++++ INPUT RECORDS

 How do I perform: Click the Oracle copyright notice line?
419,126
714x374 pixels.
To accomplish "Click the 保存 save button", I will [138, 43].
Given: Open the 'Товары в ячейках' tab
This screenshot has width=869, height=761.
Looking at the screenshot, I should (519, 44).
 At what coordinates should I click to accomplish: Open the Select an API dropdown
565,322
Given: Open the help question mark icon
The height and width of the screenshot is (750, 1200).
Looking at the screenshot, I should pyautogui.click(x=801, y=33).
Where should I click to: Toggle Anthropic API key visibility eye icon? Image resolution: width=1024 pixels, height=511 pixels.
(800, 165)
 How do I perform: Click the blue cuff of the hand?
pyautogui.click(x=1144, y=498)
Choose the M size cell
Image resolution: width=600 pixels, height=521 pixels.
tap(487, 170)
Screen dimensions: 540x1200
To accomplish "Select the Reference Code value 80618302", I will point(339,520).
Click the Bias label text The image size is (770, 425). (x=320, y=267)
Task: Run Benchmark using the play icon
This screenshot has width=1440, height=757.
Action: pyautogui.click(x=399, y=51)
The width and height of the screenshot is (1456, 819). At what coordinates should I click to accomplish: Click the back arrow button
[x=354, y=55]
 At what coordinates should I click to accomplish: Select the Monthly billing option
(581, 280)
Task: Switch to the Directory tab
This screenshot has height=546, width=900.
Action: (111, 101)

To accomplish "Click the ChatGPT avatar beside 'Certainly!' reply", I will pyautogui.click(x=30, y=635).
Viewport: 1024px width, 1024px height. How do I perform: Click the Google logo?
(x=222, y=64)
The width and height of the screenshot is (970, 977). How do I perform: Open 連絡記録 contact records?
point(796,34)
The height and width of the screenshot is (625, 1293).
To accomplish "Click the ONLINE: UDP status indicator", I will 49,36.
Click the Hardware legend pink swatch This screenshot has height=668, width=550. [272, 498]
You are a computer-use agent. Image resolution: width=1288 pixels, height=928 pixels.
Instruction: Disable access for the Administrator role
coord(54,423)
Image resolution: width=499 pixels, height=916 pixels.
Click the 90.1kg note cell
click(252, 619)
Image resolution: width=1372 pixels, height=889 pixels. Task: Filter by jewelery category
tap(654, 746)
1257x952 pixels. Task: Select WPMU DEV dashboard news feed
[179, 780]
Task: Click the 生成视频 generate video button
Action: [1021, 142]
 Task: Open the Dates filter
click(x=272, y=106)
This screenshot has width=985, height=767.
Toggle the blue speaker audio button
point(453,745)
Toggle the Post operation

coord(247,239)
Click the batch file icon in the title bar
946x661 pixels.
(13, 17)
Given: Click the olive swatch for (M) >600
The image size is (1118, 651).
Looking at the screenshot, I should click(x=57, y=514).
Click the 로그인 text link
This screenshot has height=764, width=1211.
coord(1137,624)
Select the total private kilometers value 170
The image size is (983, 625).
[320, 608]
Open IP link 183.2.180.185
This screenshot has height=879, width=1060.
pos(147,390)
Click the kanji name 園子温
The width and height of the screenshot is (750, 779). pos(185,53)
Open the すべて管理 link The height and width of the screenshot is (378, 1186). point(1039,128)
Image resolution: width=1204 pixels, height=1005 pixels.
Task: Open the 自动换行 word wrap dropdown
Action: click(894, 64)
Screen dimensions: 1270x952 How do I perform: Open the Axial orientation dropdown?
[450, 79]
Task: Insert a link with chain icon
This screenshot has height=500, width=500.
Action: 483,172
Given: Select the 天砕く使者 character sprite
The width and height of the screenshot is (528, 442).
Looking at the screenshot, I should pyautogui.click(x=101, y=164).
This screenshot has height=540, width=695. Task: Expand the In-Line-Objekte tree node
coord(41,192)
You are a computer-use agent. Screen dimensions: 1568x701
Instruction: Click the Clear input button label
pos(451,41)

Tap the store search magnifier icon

++++++++

▶ WHAT IS NEEDED:
Exactly as they stand, set down the lines from the top of the data through the line with "Given: Open the 'Товары в ячейках' tab".

▶ ANSWER TO THIS EXERCISE:
 How do I perform: Click the Oracle copyright notice line?
419,126
714x374 pixels.
To accomplish "Click the 保存 save button", I will [138, 43].
Given: Open the 'Товары в ячейках' tab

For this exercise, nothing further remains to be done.